Junior Tyler Koss lived in Wright Quad with Jared Shears during their freshman year and worked out with Shears beginning in the spring semester and continuing through their sophomore year.
“He was just an all-around amazing guy,” Koss said. “He was always there to hang out, never busy for anything. He was a really good motivator because when I started working out with him, I wasn’t really into it. He would motivate me and was just a really good leader in that sense.”
Shears, a junior from LaFontaine, Ind.. died Friday in a single-car collision on Old State Road 15. The Wabash County Sheriff’s Department received a call about the accident at 1:58 a.m. Friday morning and responded to the scene.
According to a news release, “initial facts show that Shears was southbound on Old State Road 15 at a high rate of speed as he crossed the northbound lane and left the roadway before impacting two telephone poles and a cement post.”

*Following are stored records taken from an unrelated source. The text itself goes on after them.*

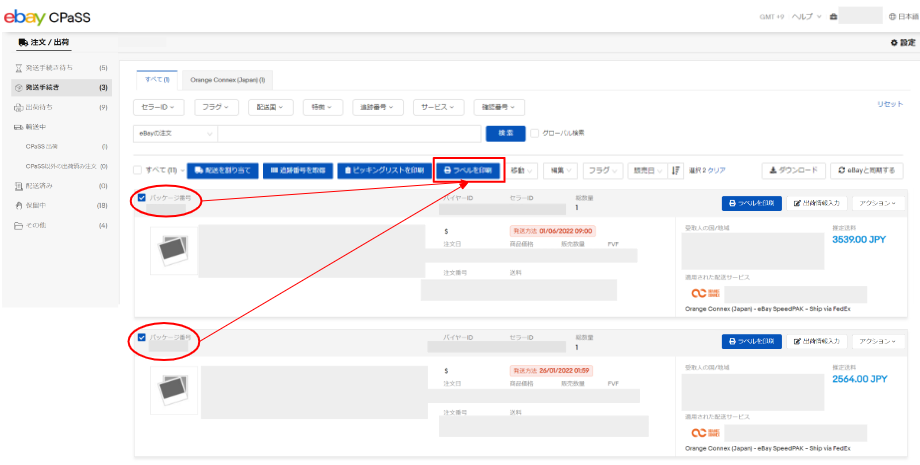Click the blue 検索 button
This screenshot has height=465, width=920.
click(505, 133)
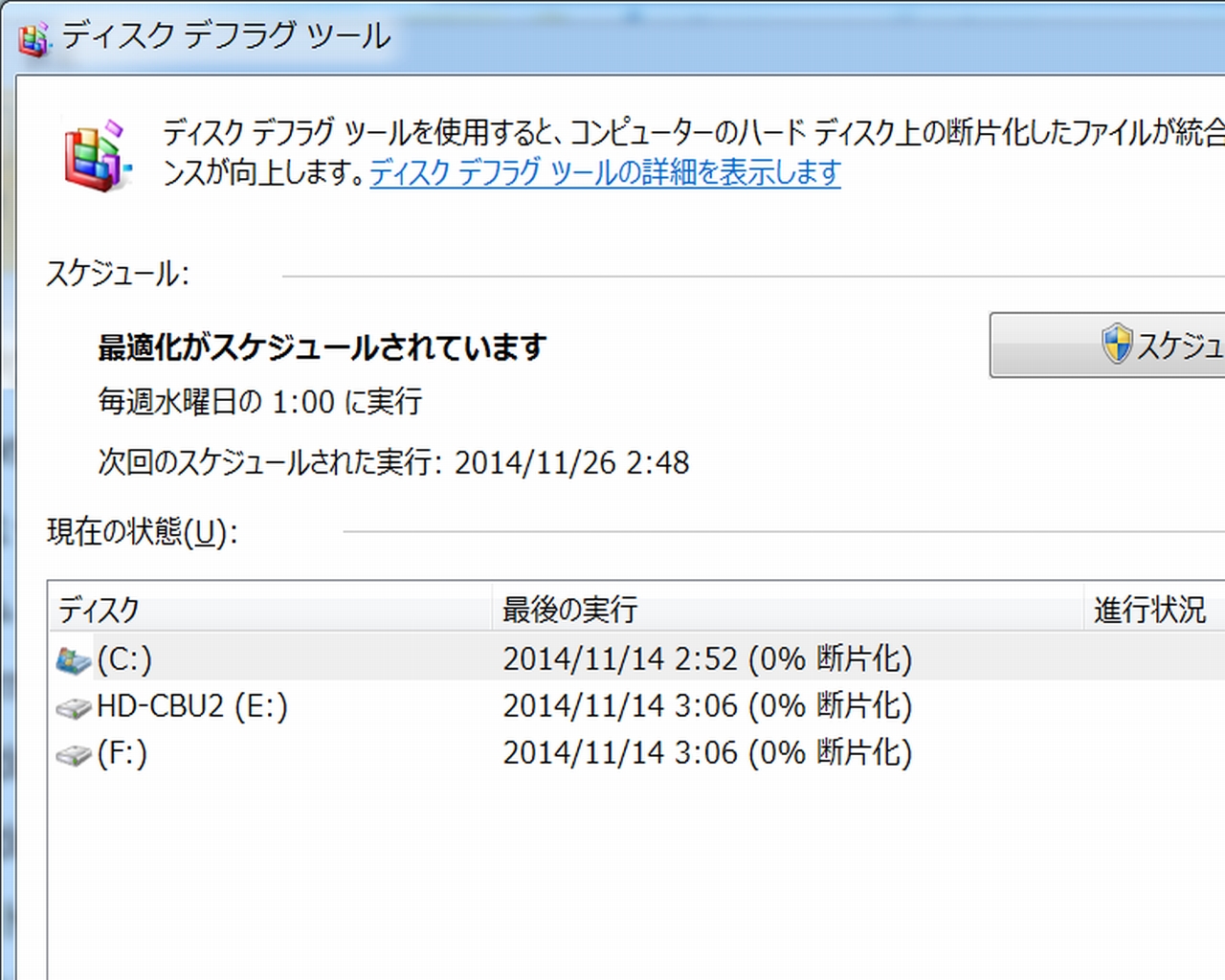Click F: last run date entry
The width and height of the screenshot is (1225, 980).
707,753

Currently, sheriff’s department personnel and Wabash County Police Crash Reconstructionists continue to investigate what might have caused the
vehicle to exit the roadway. Toxicology results are pending.
When the two boys were in the sixth grade, Shears and Jared Harnish rode dirt bikes over a jump that Harnish’s dad built.

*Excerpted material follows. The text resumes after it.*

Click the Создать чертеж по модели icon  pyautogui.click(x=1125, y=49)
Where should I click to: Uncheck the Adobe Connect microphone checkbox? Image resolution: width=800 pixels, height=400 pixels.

“I got there late and was getting used to it,” Harnish said. “And he said, ‘Oh, it’s nothing, go for it.’ I ended up crashing and broke my collarbone. I don’t blame him, but he definitely had his word in there. He liked to push you to do things you wouldn’t normally try. He was good at motivating you that way.”
Harnish said he met Shears in fourth grade and was good friends with him since. He also roomed with Shears during their sophomore year at IU.
“He’s definitely ‘live life to the fullest,’” Harnish said. “He used to ride dirt bikes and crazy stuff like that, anything to get adrenaline pumping.”
Shears majored in physical therapy, Harnish said, because he liked the human body and helping people.
“He was an honest guy,” he said. “He’d tell you straight up how he felt and wouldn’t lie about it.”
Koss said he remembers one specific time when he was working out with Shears but was not in the mood because he had previously pulled a muscle in his arm.
“I said, ‘Jared, I’m done. My arm’s bothering me,’” Koss said. “And he said being injured is something serious, but being hurt isn’t. You have to work through being hurt.
“He’s going to be missed, and I know he’s not going to be forgotten.”